- _WHAT THE EXERCISE ASKS_: Set down the entries once more exactly as they were written.

*** THE INPUT ***

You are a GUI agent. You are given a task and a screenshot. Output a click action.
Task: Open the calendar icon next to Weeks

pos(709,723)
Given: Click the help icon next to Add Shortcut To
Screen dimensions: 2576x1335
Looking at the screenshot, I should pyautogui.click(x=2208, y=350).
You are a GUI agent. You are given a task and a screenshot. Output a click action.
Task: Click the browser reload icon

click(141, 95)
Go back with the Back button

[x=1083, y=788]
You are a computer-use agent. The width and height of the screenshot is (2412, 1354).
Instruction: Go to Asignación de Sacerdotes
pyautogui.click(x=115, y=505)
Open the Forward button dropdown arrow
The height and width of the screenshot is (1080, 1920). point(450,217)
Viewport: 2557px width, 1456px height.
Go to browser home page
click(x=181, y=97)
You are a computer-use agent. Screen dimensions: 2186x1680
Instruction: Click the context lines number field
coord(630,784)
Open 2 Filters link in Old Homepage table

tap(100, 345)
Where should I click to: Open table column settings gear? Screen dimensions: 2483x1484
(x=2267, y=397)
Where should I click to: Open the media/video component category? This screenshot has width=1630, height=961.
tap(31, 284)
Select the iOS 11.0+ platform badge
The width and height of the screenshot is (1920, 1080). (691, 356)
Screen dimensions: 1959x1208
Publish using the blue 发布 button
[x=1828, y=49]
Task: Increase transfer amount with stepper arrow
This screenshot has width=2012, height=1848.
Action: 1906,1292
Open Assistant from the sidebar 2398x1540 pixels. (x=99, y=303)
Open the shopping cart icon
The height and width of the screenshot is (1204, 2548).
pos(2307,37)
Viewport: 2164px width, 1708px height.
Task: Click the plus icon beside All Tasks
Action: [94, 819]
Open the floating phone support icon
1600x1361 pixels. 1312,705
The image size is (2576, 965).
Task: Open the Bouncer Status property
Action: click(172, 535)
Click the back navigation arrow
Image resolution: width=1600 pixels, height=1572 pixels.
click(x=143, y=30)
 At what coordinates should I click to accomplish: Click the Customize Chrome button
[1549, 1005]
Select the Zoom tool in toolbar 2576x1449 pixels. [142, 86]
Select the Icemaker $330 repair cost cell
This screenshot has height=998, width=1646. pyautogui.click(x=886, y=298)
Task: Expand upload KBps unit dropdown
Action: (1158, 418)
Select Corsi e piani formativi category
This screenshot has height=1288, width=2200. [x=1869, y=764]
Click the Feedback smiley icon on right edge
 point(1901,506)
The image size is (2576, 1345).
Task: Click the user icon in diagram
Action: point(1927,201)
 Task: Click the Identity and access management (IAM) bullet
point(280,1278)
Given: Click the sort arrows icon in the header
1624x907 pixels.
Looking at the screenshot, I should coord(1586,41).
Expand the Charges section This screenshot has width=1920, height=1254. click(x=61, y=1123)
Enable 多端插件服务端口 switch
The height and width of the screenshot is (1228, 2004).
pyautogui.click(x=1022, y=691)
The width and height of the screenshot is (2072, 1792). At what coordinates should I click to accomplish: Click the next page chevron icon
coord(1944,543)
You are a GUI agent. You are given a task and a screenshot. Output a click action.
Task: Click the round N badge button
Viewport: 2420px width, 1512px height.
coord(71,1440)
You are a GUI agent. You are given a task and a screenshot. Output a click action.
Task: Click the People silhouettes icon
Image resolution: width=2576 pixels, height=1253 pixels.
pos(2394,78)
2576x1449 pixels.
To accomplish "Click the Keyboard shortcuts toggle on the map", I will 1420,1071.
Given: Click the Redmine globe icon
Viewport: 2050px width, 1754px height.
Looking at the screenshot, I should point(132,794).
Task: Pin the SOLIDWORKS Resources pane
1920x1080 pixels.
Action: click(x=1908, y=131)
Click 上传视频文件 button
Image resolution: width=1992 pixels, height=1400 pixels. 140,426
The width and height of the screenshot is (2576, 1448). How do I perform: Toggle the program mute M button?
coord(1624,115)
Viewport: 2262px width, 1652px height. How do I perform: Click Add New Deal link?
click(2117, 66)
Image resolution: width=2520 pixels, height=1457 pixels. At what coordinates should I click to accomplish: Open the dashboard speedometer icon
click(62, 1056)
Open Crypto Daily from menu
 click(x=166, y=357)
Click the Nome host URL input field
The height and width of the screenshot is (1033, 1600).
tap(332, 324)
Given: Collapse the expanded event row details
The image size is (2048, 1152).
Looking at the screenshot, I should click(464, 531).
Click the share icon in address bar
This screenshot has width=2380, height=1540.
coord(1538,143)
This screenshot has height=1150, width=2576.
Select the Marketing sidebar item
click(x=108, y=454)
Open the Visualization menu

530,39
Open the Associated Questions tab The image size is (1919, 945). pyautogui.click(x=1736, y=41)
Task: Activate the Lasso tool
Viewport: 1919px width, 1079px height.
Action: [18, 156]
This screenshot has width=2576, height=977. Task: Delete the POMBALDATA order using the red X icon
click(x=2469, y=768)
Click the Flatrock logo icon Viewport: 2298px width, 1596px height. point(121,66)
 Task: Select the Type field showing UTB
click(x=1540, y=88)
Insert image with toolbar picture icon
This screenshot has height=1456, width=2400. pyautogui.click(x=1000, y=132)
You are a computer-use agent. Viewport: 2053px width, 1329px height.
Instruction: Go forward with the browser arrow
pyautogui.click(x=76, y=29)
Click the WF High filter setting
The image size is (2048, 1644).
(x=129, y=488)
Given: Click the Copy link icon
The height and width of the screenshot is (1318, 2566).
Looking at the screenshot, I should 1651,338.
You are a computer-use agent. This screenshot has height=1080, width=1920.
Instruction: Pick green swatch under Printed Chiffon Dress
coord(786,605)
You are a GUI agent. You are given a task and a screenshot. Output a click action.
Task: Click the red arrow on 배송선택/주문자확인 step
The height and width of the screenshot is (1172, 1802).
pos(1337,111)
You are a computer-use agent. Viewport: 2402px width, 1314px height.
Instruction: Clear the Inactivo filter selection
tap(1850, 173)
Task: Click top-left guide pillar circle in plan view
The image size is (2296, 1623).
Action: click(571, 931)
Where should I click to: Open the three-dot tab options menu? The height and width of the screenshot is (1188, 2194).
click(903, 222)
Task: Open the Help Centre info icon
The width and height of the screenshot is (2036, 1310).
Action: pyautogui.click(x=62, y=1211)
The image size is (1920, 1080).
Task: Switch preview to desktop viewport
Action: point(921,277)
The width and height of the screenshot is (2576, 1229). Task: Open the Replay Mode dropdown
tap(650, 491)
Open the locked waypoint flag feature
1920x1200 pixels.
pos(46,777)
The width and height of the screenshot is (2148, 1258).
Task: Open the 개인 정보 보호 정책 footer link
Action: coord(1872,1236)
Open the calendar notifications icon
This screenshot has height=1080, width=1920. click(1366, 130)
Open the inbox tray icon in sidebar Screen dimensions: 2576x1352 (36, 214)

*** End of THE INPUT ***

- _TASK OUTPUT_:
You are a GUI agent. You are given a task and a screenshot. Output a click action.
Task: Open the calendar icon next to Weeks

pos(709,723)
Given: Click the help icon next to Add Shortcut To
Screen dimensions: 2576x1335
Looking at the screenshot, I should pyautogui.click(x=2208, y=350).
You are a GUI agent. You are given a task and a screenshot. Output a click action.
Task: Click the browser reload icon

click(141, 95)
Go back with the Back button

[x=1083, y=788]
You are a computer-use agent. The width and height of the screenshot is (2412, 1354).
Instruction: Go to Asignación de Sacerdotes
pyautogui.click(x=115, y=505)
Open the Forward button dropdown arrow
The height and width of the screenshot is (1080, 1920). point(450,217)
Viewport: 2557px width, 1456px height.
Go to browser home page
click(x=181, y=97)
You are a computer-use agent. Screen dimensions: 2186x1680
Instruction: Click the context lines number field
coord(630,784)
Open 2 Filters link in Old Homepage table

tap(100, 345)
Where should I click to: Open table column settings gear? Screen dimensions: 2483x1484
(x=2267, y=397)
Where should I click to: Open the media/video component category? This screenshot has width=1630, height=961.
tap(31, 284)
Select the iOS 11.0+ platform badge
The width and height of the screenshot is (1920, 1080). (691, 356)
Screen dimensions: 1959x1208
Publish using the blue 发布 button
[x=1828, y=49]
Task: Increase transfer amount with stepper arrow
This screenshot has width=2012, height=1848.
Action: 1906,1292
Open Assistant from the sidebar 2398x1540 pixels. (x=99, y=303)
Open the shopping cart icon
The height and width of the screenshot is (1204, 2548).
pos(2307,37)
Viewport: 2164px width, 1708px height.
Task: Click the plus icon beside All Tasks
Action: [94, 819]
Open the floating phone support icon
1600x1361 pixels. 1312,705
The image size is (2576, 965).
Task: Open the Bouncer Status property
Action: click(172, 535)
Click the back navigation arrow
Image resolution: width=1600 pixels, height=1572 pixels.
click(x=143, y=30)
 At what coordinates should I click to accomplish: Click the Customize Chrome button
[1549, 1005]
Select the Zoom tool in toolbar 2576x1449 pixels. [142, 86]
Select the Icemaker $330 repair cost cell
This screenshot has height=998, width=1646. pyautogui.click(x=886, y=298)
Task: Expand upload KBps unit dropdown
Action: (1158, 418)
Select Corsi e piani formativi category
This screenshot has height=1288, width=2200. [x=1869, y=764]
Click the Feedback smiley icon on right edge
 point(1901,506)
The image size is (2576, 1345).
Task: Click the user icon in diagram
Action: point(1927,201)
 Task: Click the Identity and access management (IAM) bullet
point(280,1278)
Given: Click the sort arrows icon in the header
1624x907 pixels.
Looking at the screenshot, I should coord(1586,41).
Expand the Charges section This screenshot has width=1920, height=1254. click(x=61, y=1123)
Enable 多端插件服务端口 switch
The height and width of the screenshot is (1228, 2004).
pyautogui.click(x=1022, y=691)
The width and height of the screenshot is (2072, 1792). At what coordinates should I click to accomplish: Click the next page chevron icon
coord(1944,543)
You are a GUI agent. You are given a task and a screenshot. Output a click action.
Task: Click the round N badge button
Viewport: 2420px width, 1512px height.
coord(71,1440)
You are a GUI agent. You are given a task and a screenshot. Output a click action.
Task: Click the People silhouettes icon
Image resolution: width=2576 pixels, height=1253 pixels.
pos(2394,78)
2576x1449 pixels.
To accomplish "Click the Keyboard shortcuts toggle on the map", I will 1420,1071.
Given: Click the Redmine globe icon
Viewport: 2050px width, 1754px height.
Looking at the screenshot, I should point(132,794).
Task: Pin the SOLIDWORKS Resources pane
1920x1080 pixels.
Action: click(x=1908, y=131)
Click 上传视频文件 button
Image resolution: width=1992 pixels, height=1400 pixels. 140,426
The width and height of the screenshot is (2576, 1448). How do I perform: Toggle the program mute M button?
coord(1624,115)
Viewport: 2262px width, 1652px height. How do I perform: Click Add New Deal link?
click(2117, 66)
Image resolution: width=2520 pixels, height=1457 pixels. At what coordinates should I click to accomplish: Open the dashboard speedometer icon
click(62, 1056)
Open Crypto Daily from menu
 click(x=166, y=357)
Click the Nome host URL input field
The height and width of the screenshot is (1033, 1600).
tap(332, 324)
Given: Collapse the expanded event row details
The image size is (2048, 1152).
Looking at the screenshot, I should click(464, 531).
Click the share icon in address bar
This screenshot has width=2380, height=1540.
coord(1538,143)
This screenshot has height=1150, width=2576.
Select the Marketing sidebar item
click(x=108, y=454)
Open the Visualization menu

530,39
Open the Associated Questions tab The image size is (1919, 945). pyautogui.click(x=1736, y=41)
Task: Activate the Lasso tool
Viewport: 1919px width, 1079px height.
Action: [18, 156]
This screenshot has width=2576, height=977. Task: Delete the POMBALDATA order using the red X icon
click(x=2469, y=768)
Click the Flatrock logo icon Viewport: 2298px width, 1596px height. point(121,66)
 Task: Select the Type field showing UTB
click(x=1540, y=88)
Insert image with toolbar picture icon
This screenshot has height=1456, width=2400. pyautogui.click(x=1000, y=132)
You are a computer-use agent. Viewport: 2053px width, 1329px height.
Instruction: Go forward with the browser arrow
pyautogui.click(x=76, y=29)
Click the WF High filter setting
The image size is (2048, 1644).
(x=129, y=488)
Given: Click the Copy link icon
The height and width of the screenshot is (1318, 2566).
Looking at the screenshot, I should 1651,338.
You are a computer-use agent. This screenshot has height=1080, width=1920.
Instruction: Pick green swatch under Printed Chiffon Dress
coord(786,605)
You are a GUI agent. You are given a task and a screenshot. Output a click action.
Task: Click the red arrow on 배송선택/주문자확인 step
The height and width of the screenshot is (1172, 1802).
pos(1337,111)
You are a computer-use agent. Viewport: 2402px width, 1314px height.
Instruction: Clear the Inactivo filter selection
tap(1850, 173)
Task: Click top-left guide pillar circle in plan view
The image size is (2296, 1623).
Action: click(571, 931)
Where should I click to: Open the three-dot tab options menu? The height and width of the screenshot is (1188, 2194).
click(903, 222)
Task: Open the Help Centre info icon
The width and height of the screenshot is (2036, 1310).
Action: pyautogui.click(x=62, y=1211)
The image size is (1920, 1080).
Task: Switch preview to desktop viewport
Action: point(921,277)
The width and height of the screenshot is (2576, 1229). Task: Open the Replay Mode dropdown
tap(650, 491)
Open the locked waypoint flag feature
1920x1200 pixels.
pos(46,777)
The width and height of the screenshot is (2148, 1258).
Task: Open the 개인 정보 보호 정책 footer link
Action: coord(1872,1236)
Open the calendar notifications icon
This screenshot has height=1080, width=1920. click(1366, 130)
Open the inbox tray icon in sidebar Screen dimensions: 2576x1352 (36, 214)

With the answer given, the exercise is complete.